Le Congrès du travail du Nigeria (NLC) a déploré l'expulsion des travailleurs appartenant au Syndicat nigérian des travailleurs du pétrole et du gaz naturel (NUPENG) de la plate-forme pétrolière avec l'armée nigériane, condamnant cette action comme étant illégale.
Dans une déclaration signée par le président du NLC, le camarade Joe Ajaero, le centre du travail a déclaré : « Nous sommes sans équivoque solidaires du Syndicat nigérian des travailleurs du pétrole et du gaz naturel (NUPENG) en condamnant le déploiement d'agents militaires et de sécurité pour évacuer de force les membres du NUPENG de leur chantier sur la plate-forme pétrolière Oritsetimeyin.
«Cette action inquiétante, qui serait orchestrée par certains intérêts du monde des affaires, constitue un affront direct aux principes de la démocratie et des relations professionnelles, qui exigent le respect des droits des travailleurs et le caractère sacré des accords négociés.
« Le recours à l’armée sur la plate-forme pétrolière d’Oritseyemi constitue un abus des instruments de sécurité de l’État, car cela va à l’encontre des exigences d’un lieu de travail libre de toute entrave et de toute forme de coercition. Il convient de noter que nous ne pouvons accepter la militarisation de nos lieux de travail. C'est contre-productif et très susceptible de contaminer les lieux de travail du pays, ce qui pourrait paralyser et saper davantage une économie déjà en difficulté.»
Le communiqué dit en outre : « Selon le NUPENG, les travailleurs ont été victimes d'expulsions illégales en raison de leurs revendications légitimes de mise en œuvre des accords conclus et signés avec leurs employeurs. Cet accord, qui prévoyait des indemnités de départ pour les travailleurs, a été conclu grâce à de multiples réunions de médiation convoquées par la Nigeria Upstream Petroleum Regulatory Commission (NUPRC) en présence du Département des services d'État (DSS).

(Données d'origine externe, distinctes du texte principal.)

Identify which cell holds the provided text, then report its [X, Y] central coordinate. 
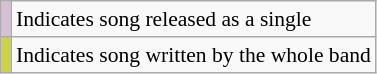
Indicates song written by the whole band [194, 55]
Indicates song released as a single [194, 19]
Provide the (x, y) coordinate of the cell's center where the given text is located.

« Il est donc alarmant que Dutchford E&P, Selective Marine Services et leurs sous-traitants aient choisi d'ignorer ces accords juridiquement contraignants et d'opter plutôt pour l'intimidation et la coercition par le recours aux forces armées.
« Le NLC appelle l'armée nigériane, le conseiller à la sécurité nationale (NSA), le directeur général du DSS et le gouvernement fédéral à intervenir de toute urgence pour empêcher de nouveaux harcèlements et déplacements des membres du NUPENG. Cette question relève strictement des relations professionnelles et ne justifie pas l’implication du personnel militaire, qui devrait se concentrer sur la protection de la nation plutôt que d’être employé pour faire respecter les agendas des entreprises. La prise de conscience de la nature sensible du monde du travail a rendu impératif pour notre nation de créer des processus spéciaux pour traiter les questions liées au lieu de travail qui sont codées dans nos différentes lois.
« Les principes de ces lois en vigueur sur les relations industrielles doivent pouvoir être pleinement exprimés par toutes les parties afin d'éviter de créer une situation d'anomie qui nuirait davantage à l'économie de notre pays. Nous réitérons notre soutien indéfectible au NUPENG et n'hésiterons pas à intensifier notre réponse si ces actions inacceptables se poursuivent.
« La protection des droits des travailleurs et de leur sécurité reste notre priorité absolue, et nous appelons les gardiens de la nation à s'exprimer immédiatement avant que la situation ne dégénère. Le Congrès du travail du Nigeria reconnaît le dévouement et les sacrifices de l'armée et des agences de sécurité nigérianes pour sauvegarder notre nation. Cependant, nous leur rappelons que leur mandat est la défense de la souveraineté et du peuple de notre pays, et non la répression des revendications légitimes des travailleurs.»